PROBLEM STATEMENT:
Exactly the lines from the one with "Task: Open the Name field" through the end of the records below are needed, minus any pictures.
•••••
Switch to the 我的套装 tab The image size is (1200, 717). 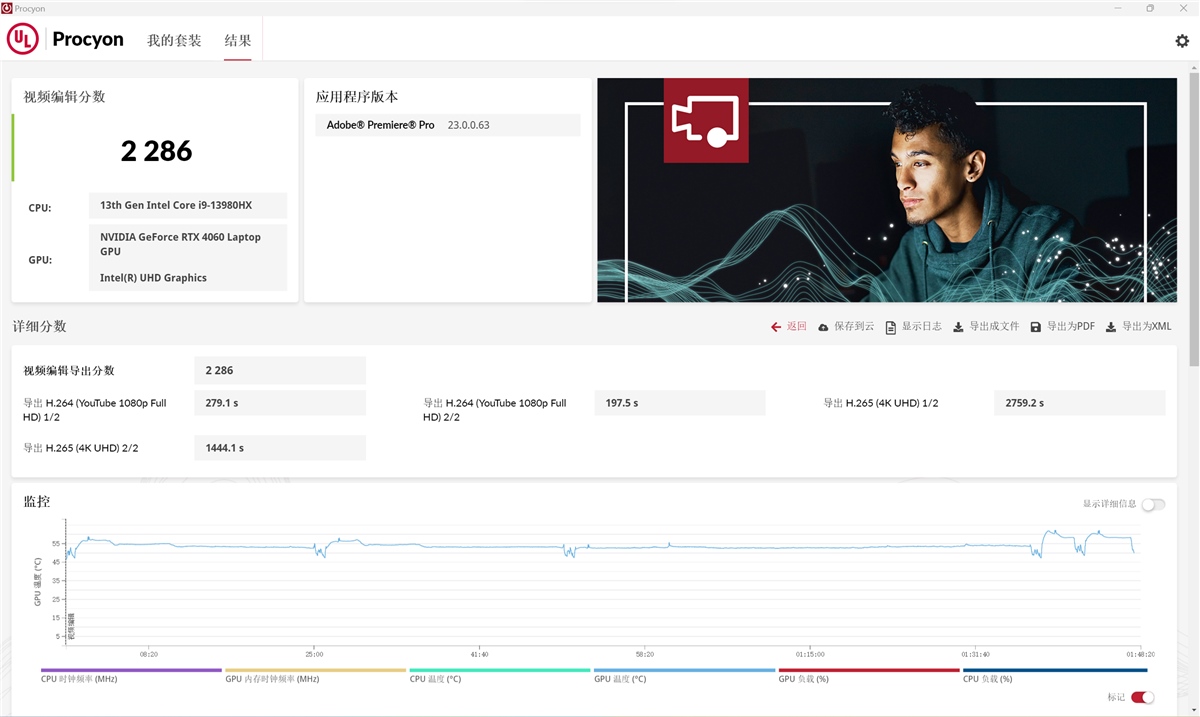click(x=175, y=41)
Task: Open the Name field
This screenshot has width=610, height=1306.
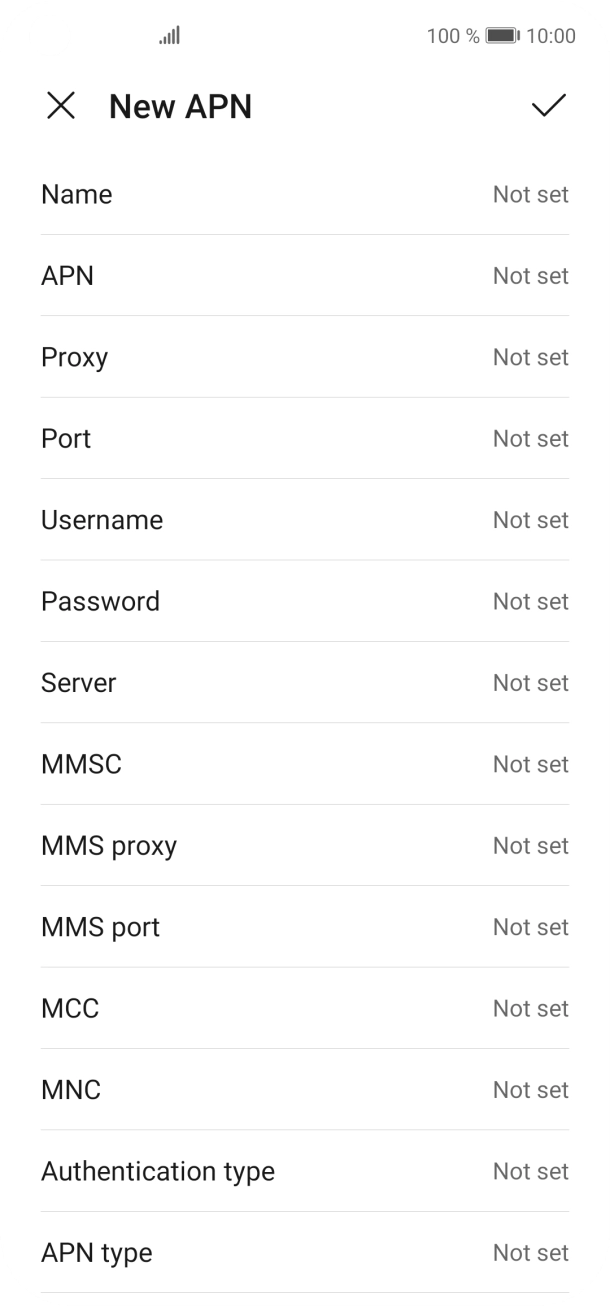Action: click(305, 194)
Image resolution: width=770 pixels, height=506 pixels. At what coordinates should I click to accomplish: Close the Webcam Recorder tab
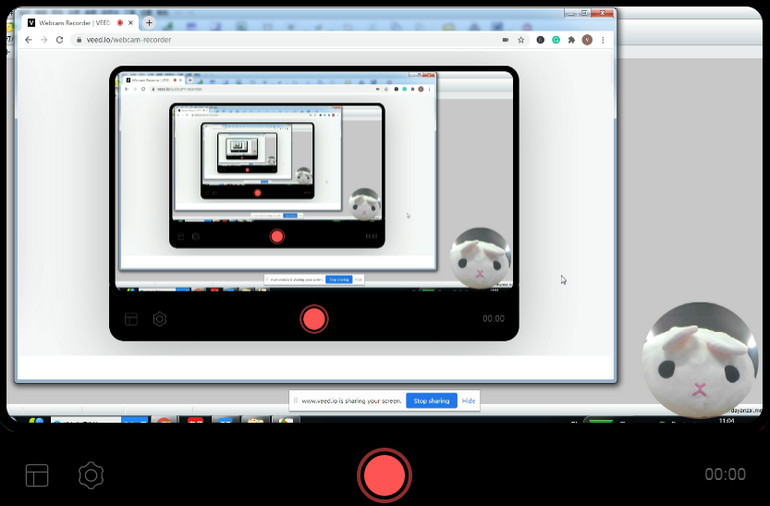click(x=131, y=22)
•••••
OUTPUT:
Task: Open the Name field
This screenshot has width=610, height=1306.
Action: click(305, 194)
Image resolution: width=770 pixels, height=506 pixels. At what coordinates should I click to accomplish: Close the Webcam Recorder tab
click(x=131, y=22)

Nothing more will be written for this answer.